Yevgeny Ottovich Gunst (Евгений Оттович Гунст; May 26 (Julian) / June 7 (Gregorian), 1877–January 30, 1950) was a Russian composer, pianist, music essayist, and pedagogue. He was the brother of architect Anatoly Gunst.

== Biography ==
Gunst was born in Moscow to Otto Karlovich Gunst, a member of the State Council of Imperial Russia, who had German ancestors. He studied law as well as composition, music theory, and piano at the State Conservatory, as well as having private lessons with renowned composers like Reinhold Glière and Aleksandr Goldenweiser. In 1909, he co-founded the Moscow Chamber Music Theatre with Sergei Rachmaninoff, among others.

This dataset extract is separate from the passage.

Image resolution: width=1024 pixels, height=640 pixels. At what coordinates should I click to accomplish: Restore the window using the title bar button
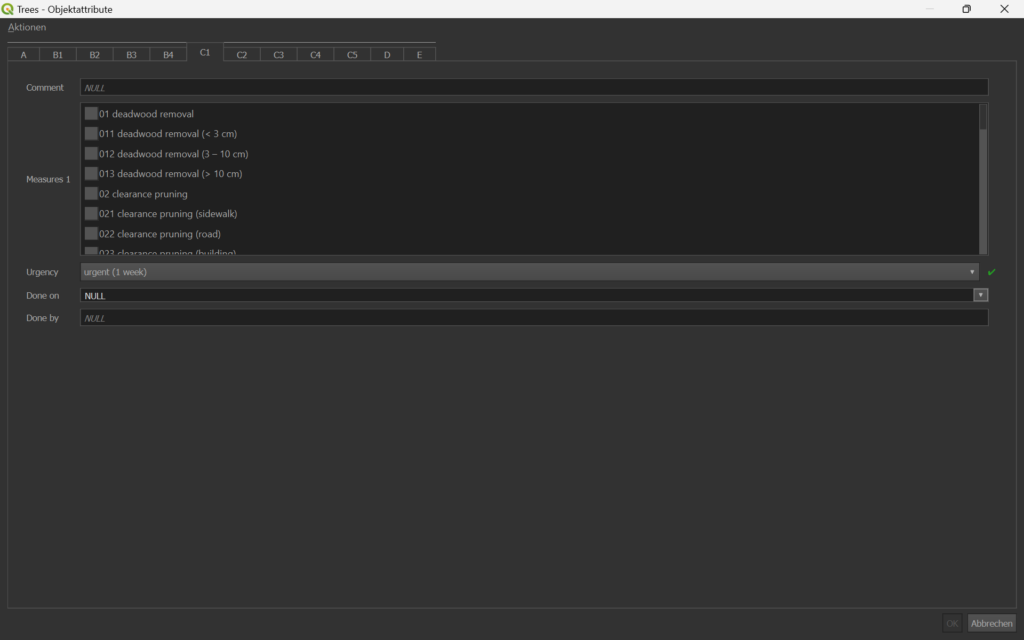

In 1920, Gunst had to emigrate to Tallinn (Estonia) before later settling down in Paris. There, he co-founded the Conservatoire Rachmaninoff in 1924 but had to leave in 1931 due to political differences. He founded his own conservatory but soon had to close it as the Great Depression was still ongoing. He worked as an arranger (banking) and copyist in Paris and became a close friend of Francis Poulenc. In 1949, Gunst was about to migrate to the United States, but he died in 1950 in Paris at the age of 72.
His estate was found in 2009 in the basement of the University of Basel's Musicological Institute. Apparently, it was left undiscovered for many decades, as Gunst's widow had bestowed her husband's estate on the institute's director, at that time Jacques Handschin, in the 1950s.